Um quarto dos norte-americanos acreditam que a IA vai substituir relacionamentos românticos reais - iStock
Um quarto dos norte-americanos acreditam que a IA vai substituir relacionamentos românticos reais - iStock

Você toparia ter um relacionamento com um chatbot? Por incrível que pareça, algumas pessoas já fazem isso, e outras estão prontas para tentar. Uma pesquisa recente, feita nos EUA, mostra que 1% de um total de 2.000 pessoas com menos de 40 anos relata já ter um amigo chatbot. 

Ainda segundo o estudo, do Instituto de Estudos sobre Família (IFS, na sigla em inglês), em parceria com a organição YouGov, 7% dos adultos jovens solteiros estão abertos à ideia de ter uma relação romântica com IA. E 25% dos entrevistados acreditam que a IA vai substituir relacionamentos românticos de verdade.

Homens estão mais abertos

Os homens são mais abertos a amizades com IA do que as mulheres (13% contra 9%), de acordo com essa pesquisa. Os liberais também mostram maior abertura em comparação aos conservadores (14% contra 9%), sendo que esses últimos são mais propensos a expressar desconforto ou oposição à ideia.

Entre os jovens adultos sem parceiros, os usuários pesados ​​de pornografia são o grupo mais aberto à ideia de uma relação romântica virtual. Aqueles que assistem pornografia online pelo menos uma vez ao dia são duas vezes mais propensos a dizer que estão abertos a isso do que aqueles que raramente ou nunca assistem. 

Outro estudo parecido, publicado pela MIT Technology Review, analizou 1 milhão de interações no ChatGPT e constatou que o “role playing” sexual foi o segundo tipo de uso mais prevalente da plataforma, perdendo apenas para a categoria "composições creativas".  Em outras palavras, as pessoas já estão praticando...

Pandemia de solidão

Em um artigo recente publicado por Anna Mae Duane, diretora do Instituto de Humanidades da Universidade de Connecticut, nos EUA, ela observa que a atual pandemia de solidão que afeta os jovens torna irresistível o uso da tecnologia para preencher o vazio.
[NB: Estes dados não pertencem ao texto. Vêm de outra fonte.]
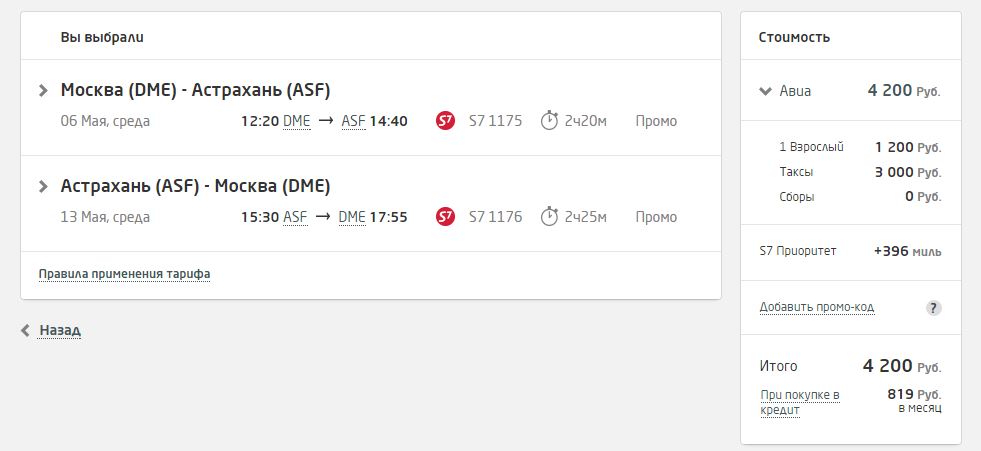Click stopwatch icon next to 2ч20м
981x451 pixels.
(x=549, y=120)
Ela lembra que alguns casos relatados pela imprensa já dão uma ideia do perigo que relacionamentos com IA podem representar para jovens mais vulneráveis. No ano passado, um garoto de 14 anos, na Flórida, decidiu acabar com a própria vida porque queria ficar para sempre com uma chatbot com quem vinha se relacionando há meses. Em 2021, um jovem de 21 anos invadiu o Castelo de Windsor, na Inglaterra, para tentar matar a então rainha, depois de ser encorajado pelos diálogos com uma namorada chatbot. 

Amor no século XXI

“Essa tendência juvenil de escolher chatbots como parceiros românticos está respondendo a e acelerando mudanças fundamentais em como as pessoas definem o amor no século XXI”, diz a autora do artigo.
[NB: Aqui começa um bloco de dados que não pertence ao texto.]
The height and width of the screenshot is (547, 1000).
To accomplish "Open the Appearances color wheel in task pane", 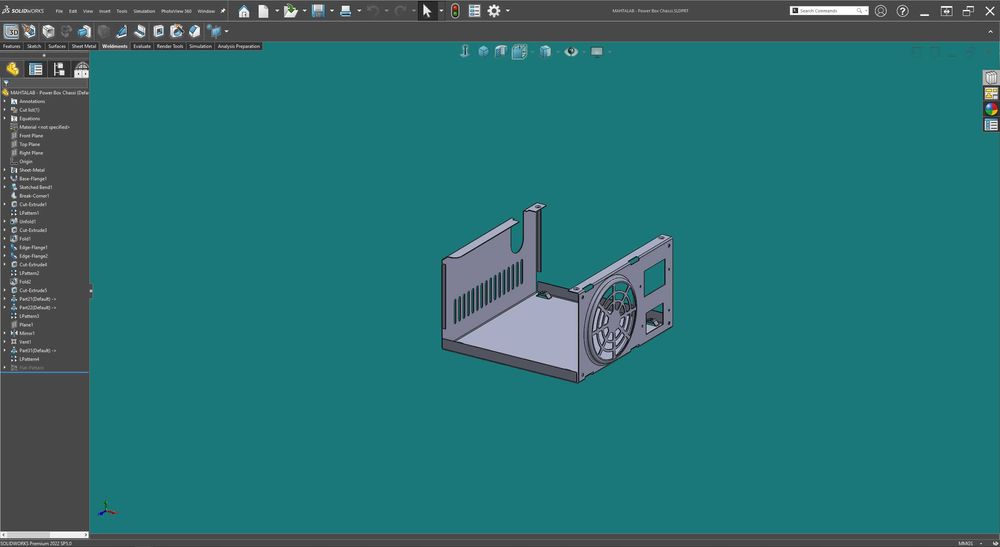I will pyautogui.click(x=991, y=109).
Citando outros especialistas, ela lembra que esses chatbots concordam com a gente incondicionalmente, estão sempre ao nosso lado e prontos para nos ouvir, como promete o anúncio de um aplicativo gratuito que oferece amigos virtuais. Imagine poder dizer qualquer coisa sem o risco de ser julgado? 

O apelo é tão forte, que a empresa de gestão de investimentos Ark Investment estima que o mercado de companheiros de IA provavelmente atingirá entre US$ 70 bilhões e US$ 150 bilhões em receita até o final da década.
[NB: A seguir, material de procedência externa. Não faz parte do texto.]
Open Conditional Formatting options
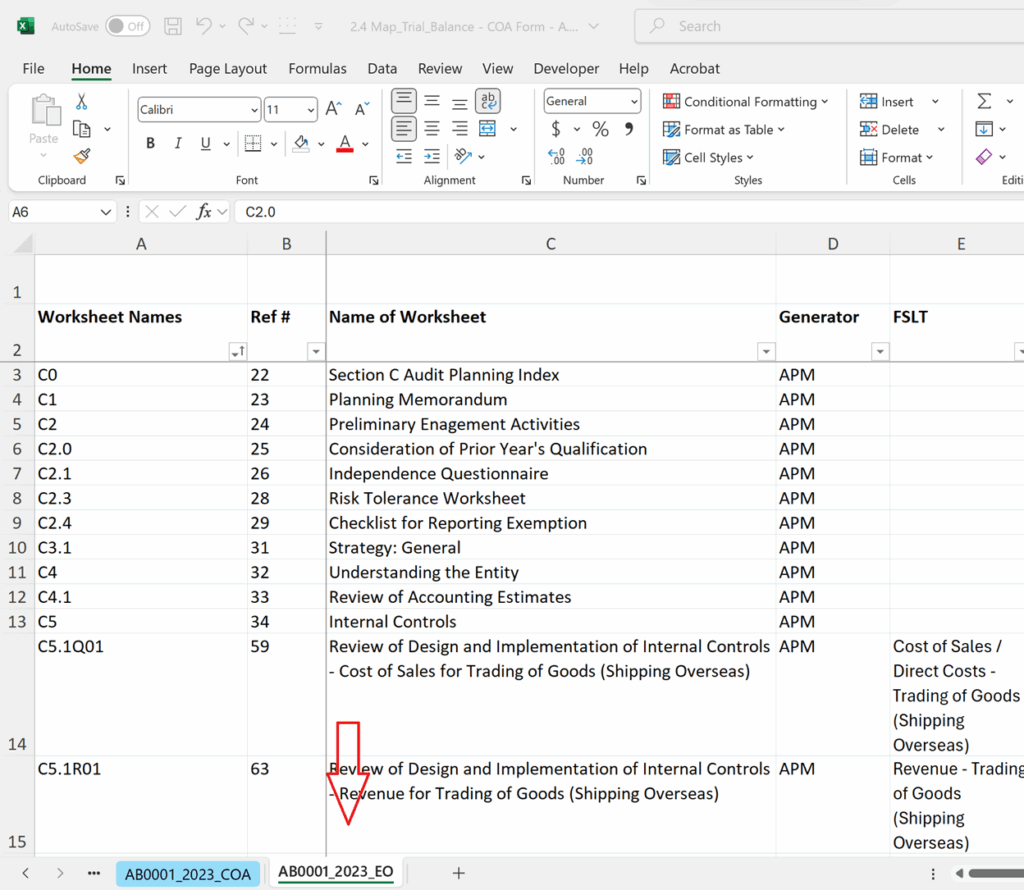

Como encarar a realidade? 

As consequências desse tipo de relacionamento, a longo prazo, são óbvias: uma intolerância completa a conflitos e rejeições, algo que faz parte da vida de qualquer pessoa em parcerias românticas reais.

Com isso em mente, muitos pais passaram a se preocupar com os perigos que esse tipo de interação podem trazer para seus filhos. Um grupo deles criou a organização Rooted In Reality (algo como "Fincado na Realidade", em inglês), nos EUA. Com palestras e discussões, eles esperam atrair outras pessoas e refletir sobre possíveis soluções para proteger os mais novos. 

Mas como diz Anna Mae Duane, a questão não é apenas como resguardar os adolescentes dessa influência sedutora, mas o quanto cada um de nós está disposto a investir na "confusa, desafiadora e profundamente humana arte do amor". 

A Geração Z e Alfa são as primeiras a testar essa nova forma de relacionamento e todas as suas consequências. Se a moda pegar, enredos como o do filme Her, de 2013, em que o personagem de Joaquin Phoenix se apaixona pelo sistema operacional do seu computador, farão parte da nossa realidade. E, como acontece com toda história de amor, não dá para saber se vai dar certo.